START MATERIAL FOR THIS EXERCISE

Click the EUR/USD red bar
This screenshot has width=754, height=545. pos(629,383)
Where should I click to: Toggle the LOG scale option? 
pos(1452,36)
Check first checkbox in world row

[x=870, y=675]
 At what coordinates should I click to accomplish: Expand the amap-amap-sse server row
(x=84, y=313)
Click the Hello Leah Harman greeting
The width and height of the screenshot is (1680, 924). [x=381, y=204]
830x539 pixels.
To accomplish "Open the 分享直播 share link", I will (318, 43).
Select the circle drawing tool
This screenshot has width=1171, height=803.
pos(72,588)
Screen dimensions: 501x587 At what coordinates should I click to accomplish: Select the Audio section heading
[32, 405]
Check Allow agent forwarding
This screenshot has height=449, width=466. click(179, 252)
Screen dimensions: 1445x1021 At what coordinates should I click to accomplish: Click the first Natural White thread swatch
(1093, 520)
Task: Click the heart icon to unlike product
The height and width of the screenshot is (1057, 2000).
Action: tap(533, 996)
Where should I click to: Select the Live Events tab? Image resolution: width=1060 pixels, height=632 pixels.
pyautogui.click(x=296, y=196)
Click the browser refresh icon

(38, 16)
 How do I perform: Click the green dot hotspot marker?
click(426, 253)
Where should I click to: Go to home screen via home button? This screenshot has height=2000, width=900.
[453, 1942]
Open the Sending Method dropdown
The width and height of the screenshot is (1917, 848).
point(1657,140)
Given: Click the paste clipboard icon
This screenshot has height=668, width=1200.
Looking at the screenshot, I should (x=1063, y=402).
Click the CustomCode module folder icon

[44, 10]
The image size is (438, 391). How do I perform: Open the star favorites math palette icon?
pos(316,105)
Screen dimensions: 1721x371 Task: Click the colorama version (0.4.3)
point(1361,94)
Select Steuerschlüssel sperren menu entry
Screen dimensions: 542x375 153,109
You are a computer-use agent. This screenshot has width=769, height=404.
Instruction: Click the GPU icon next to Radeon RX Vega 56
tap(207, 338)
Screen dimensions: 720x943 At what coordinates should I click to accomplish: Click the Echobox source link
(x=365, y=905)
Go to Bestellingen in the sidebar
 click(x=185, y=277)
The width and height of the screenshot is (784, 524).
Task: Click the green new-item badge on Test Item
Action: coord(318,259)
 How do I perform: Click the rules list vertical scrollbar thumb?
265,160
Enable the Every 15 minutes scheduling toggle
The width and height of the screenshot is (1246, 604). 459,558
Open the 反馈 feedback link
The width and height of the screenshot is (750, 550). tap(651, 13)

END MATERIAL FOR THIS EXERCISE

PROBLEM REQUIREMENTS> Your task is to restate, word for word, each line from the one that includes "Go to Bestellingen in the sidebar" to the end of the records, with both ends included and nothing else.

TASK SOLUTION>
Go to Bestellingen in the sidebar
 click(x=185, y=277)
The width and height of the screenshot is (784, 524).
Task: Click the green new-item badge on Test Item
Action: coord(318,259)
 How do I perform: Click the rules list vertical scrollbar thumb?
265,160
Enable the Every 15 minutes scheduling toggle
The width and height of the screenshot is (1246, 604). 459,558
Open the 反馈 feedback link
The width and height of the screenshot is (750, 550). tap(651, 13)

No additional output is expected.